The schools often make every effort to provide at least one good meal for the children because they are fully aware that it may be the only meal they have for the week. The meals consist of rice or a preparation made with cornmeal along with beans. No meat or eggs.
The teachers of the school, who are mainly women, often go for months without a salary, but they still come out every day to teach the children. Keep in mind that they have families to feed and maintain as well!
The schools facilities are such as the bathrooms and the kitchen are sorely lacking.
The latrines used generally, were unlike anything we had imagined for they were simply holes in the ground in a small enclosed space and there was not usually toilet paper. The holes we saw were no more than 5 – 7 inches in diameter and when the door was closed it was completely dark; so your memory and aim had to be good regardless of what you were doing – whether you are male or female!
So pregnant women would have a particularly difficult time because it is risky to bend or squat. Furthermore, think of what would happen to women with difficult pregnancies!
While the women taught and still teach their children about proper hygiene, it is difficult to maintain the practices in real life without the proper facilities and running water. In addition to this, keep in mind the experiences the women and young girls would have during those periods of menstruation and the need for sanitary napkins, underwear and all the other conveniences to which we may have ready access. It is not so for our sisters and neighbors in rural Kenya; not in all circumstances!

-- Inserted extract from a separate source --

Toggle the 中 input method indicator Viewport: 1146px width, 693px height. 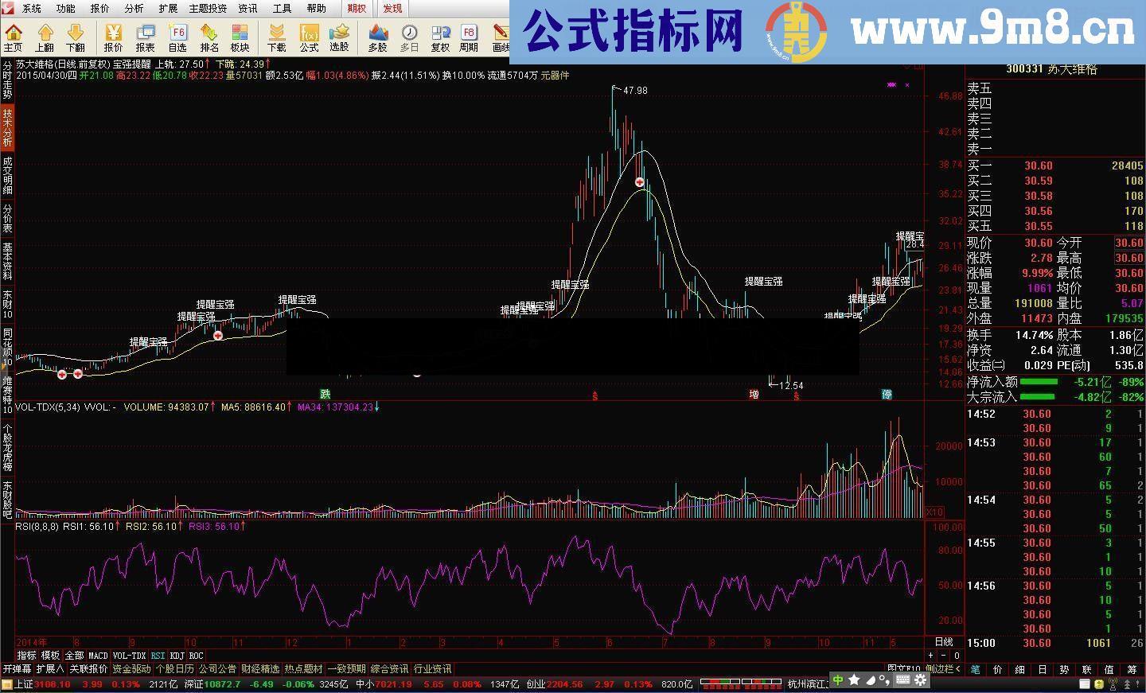click(837, 680)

I could simply tell you that we have a lot for which to be thankful; but that would only cause us to focus on ourselves and what we have. I will instead encourage you – command you even, to remember your sisters – your neighbors in Kenya! When we ask for donations for missions or even for specific situations or events, they are real and close! We have seen the plight and the need first-hand.
We encourage you to come on the Mission Trips if you can, but know that it is not a vacation! Otherwise, we implore you to give money, items of clothing, food, toiletries and whatever we may express as their specific need at the time – especially now!
Help us to empower the women and children with education, supplies of all kinds, the opportunity for access to running water and other basic needs.
Extend mercy! Give to the RWOMI Humanitarian Outreach that we may give to and help our neighbors – women and children in rural Kenya that there can be improvement in the quality of life!